Saved data entries
-.-.-
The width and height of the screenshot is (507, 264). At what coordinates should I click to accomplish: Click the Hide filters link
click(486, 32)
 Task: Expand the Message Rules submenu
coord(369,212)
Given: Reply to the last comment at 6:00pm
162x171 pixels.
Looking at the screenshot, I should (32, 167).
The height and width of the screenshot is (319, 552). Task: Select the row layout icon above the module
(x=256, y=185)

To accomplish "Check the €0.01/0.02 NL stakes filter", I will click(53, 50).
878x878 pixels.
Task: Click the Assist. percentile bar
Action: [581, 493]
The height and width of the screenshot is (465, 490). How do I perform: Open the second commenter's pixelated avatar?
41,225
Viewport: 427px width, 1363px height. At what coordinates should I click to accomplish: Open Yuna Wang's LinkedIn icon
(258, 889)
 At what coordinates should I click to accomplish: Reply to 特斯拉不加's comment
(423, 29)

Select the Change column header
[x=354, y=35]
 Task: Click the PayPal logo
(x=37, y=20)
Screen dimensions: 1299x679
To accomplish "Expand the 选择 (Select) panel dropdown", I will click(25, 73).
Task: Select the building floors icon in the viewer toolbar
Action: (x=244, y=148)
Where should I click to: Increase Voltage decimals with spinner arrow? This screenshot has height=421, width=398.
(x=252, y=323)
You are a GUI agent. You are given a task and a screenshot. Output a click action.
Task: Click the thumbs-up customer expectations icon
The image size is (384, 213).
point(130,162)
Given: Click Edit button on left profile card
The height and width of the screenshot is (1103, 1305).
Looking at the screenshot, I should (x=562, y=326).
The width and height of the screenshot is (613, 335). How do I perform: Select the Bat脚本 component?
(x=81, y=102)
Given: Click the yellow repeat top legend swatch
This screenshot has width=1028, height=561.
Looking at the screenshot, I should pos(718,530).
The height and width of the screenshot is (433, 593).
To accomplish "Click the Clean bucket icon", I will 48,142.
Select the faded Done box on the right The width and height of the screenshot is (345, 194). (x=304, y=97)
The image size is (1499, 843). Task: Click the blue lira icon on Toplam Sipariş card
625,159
-.-.-
▶ Your objective
Start with the line above that contains "Screen dimensions: 1299x679" and end with the line that contains "Task: Click the thumbs-up". Write out those lines exactly, and only those.

▶ Output
Screen dimensions: 1299x679
To accomplish "Expand the 选择 (Select) panel dropdown", I will click(25, 73).
Task: Select the building floors icon in the viewer toolbar
Action: (x=244, y=148)
Where should I click to: Increase Voltage decimals with spinner arrow? This screenshot has height=421, width=398.
(x=252, y=323)
You are a GUI agent. You are given a task and a screenshot. Output a click action.
Task: Click the thumbs-up customer expectations icon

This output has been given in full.